Regime forces launched assaults on the village of Tseel in southern Daraa province on the Jordanian border, and the rebel-controlled mountain resort town of Zabadani, north of Damascus, the Observatory and another activist group, the Local Coordination Committees, reported.

Troops loyal to Assad also clashed with army defectors in the northwestern province of Idlib, bordering Turkey, the two groups said.

(While the Assad government has banned independent reporting within Syria, CBS News correspondent Clarissa Ward was able to sneak in and spend time with the rebels fighting to overthrow the regime. Click the player at left for Ward's full report.)

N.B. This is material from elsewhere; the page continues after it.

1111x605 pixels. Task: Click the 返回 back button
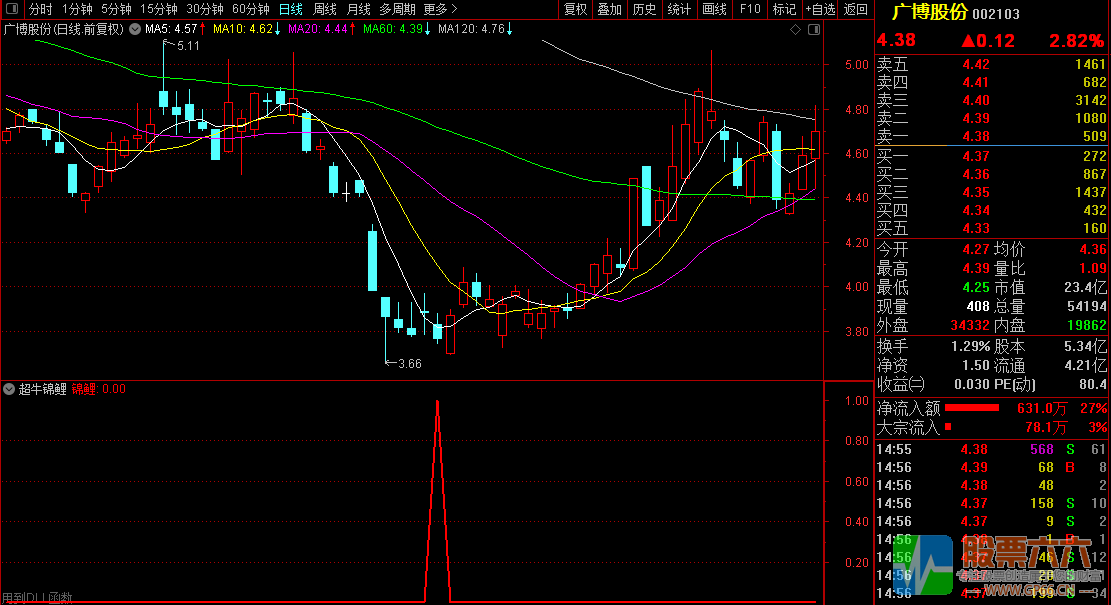pos(856,9)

The violence comes as President Bashar Assad's regime is becoming increasingly isolated over its bloody crackdown on dissent. The European Union will impose harsher sanctions on Syria, a senior EU official said Wednesday. That follows the decision by five European countries and six Arab Gulf nations to pull their ambassadors out of Damascus. The U.S. also has closed its embassy in Syria and Germany, whose envoy to Syria left this month, said he would not be replaced.

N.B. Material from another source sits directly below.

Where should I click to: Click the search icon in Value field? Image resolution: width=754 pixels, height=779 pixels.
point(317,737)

But Russia, a close ally of Syria, and the West are pushing down starkly different paths in trying to deal with Syria's nearly 11 months of bloodshed. After blocking a Western and Arab attempt to bring U.N. pressure on President Bashar Assad to step down, Russia has launched a bid to show it can resolve the turmoil.

Moscow is calling for a combination of reforms by the regime and negotiations, without calling for Assad to go. Its provisions are so far finding no traction with the opposition, which dismisses promises of reform as empty gestures, refuses any negotiations while violence continues and says Assad's removal is the only option in the crisis.

Russian Prime Minister Vladimir Putin said outside forces should let Syrians settle their conflict "independently."

"We should not act like a bull in a china shop," Putin said, according to the ITAR-TASS news agency. "We have to give people a chance to make decisions about their destiny independently, to help, to give advice, to put limits somewhere so that the opposing sides would not have a chance to use arms, but not to interfere."

Russian Foreign Minister Sergey Lavrov, who met with Assad Tuesday in Damascus, told reporters in Moscow that the Syrian president delegated to his vice president, Farouk al-Sharaa, responsibility for holding a dialogue with the opposition.

Lavrov blamed both Assad's regime and opposition forces for instigating the violence, which the U.N. says has killed well over 5,400 people.

"On both sides, there are people that aim at an armed confrontation, not a dialogue," Lavrov said.

Rebel soldiers are playing a bigger role in Syria's Arab-Spring inspired uprising, turning it into a more militarized conflict and hurtling the country ever more quickly toward a civil war.

In their meeting Tuesday, Assad said the government was ready to talk to the opposition and would cooperate with "any effort that boosts stability in Syria."

The regime's crackdown on dissent has left it almost completely isolated internationally and facing growing sanctions. The U.S. closed its embassy in Damascus on Monday and five European countries and six Arab Gulf nations have pulled their ambassadors out of Damascus over the past two days. Germany, whose envoy left Syria this month, said he would not be replaced.

In Brussels, a senior EU official said the 27-nation bloc will soon impose harsher sanctions against Syria as it seeks to weaken Assad's regime.

The official said the new measures may include bans on the import of Syrian phosphates, on commercial flights between Syria and Europe, and on financial transactions with the country's central bank. The European Union imports 40 percent of Syria's phosphate exports.

The official, who spoke on condition of anonymity in keeping with EU rules, said some measures would be adopted at the EU foreign ministers meeting on Feb. 27. But he stressed the nature of the measures to be adopted remained unclear since the ministers are concerned over the impact on the Syrian public.

The U.N.'s top human rights official Navi Pillay called on nations to immediately act to stop the bloodshed, saying she was "appalled" by the Syrian regime's offensive against the central city of Homs, where activists say hundreds have been killed since Saturday.

She said the killings show an "extreme urgency for the international community to cut through the politics and take effective action to protect the Syrian population."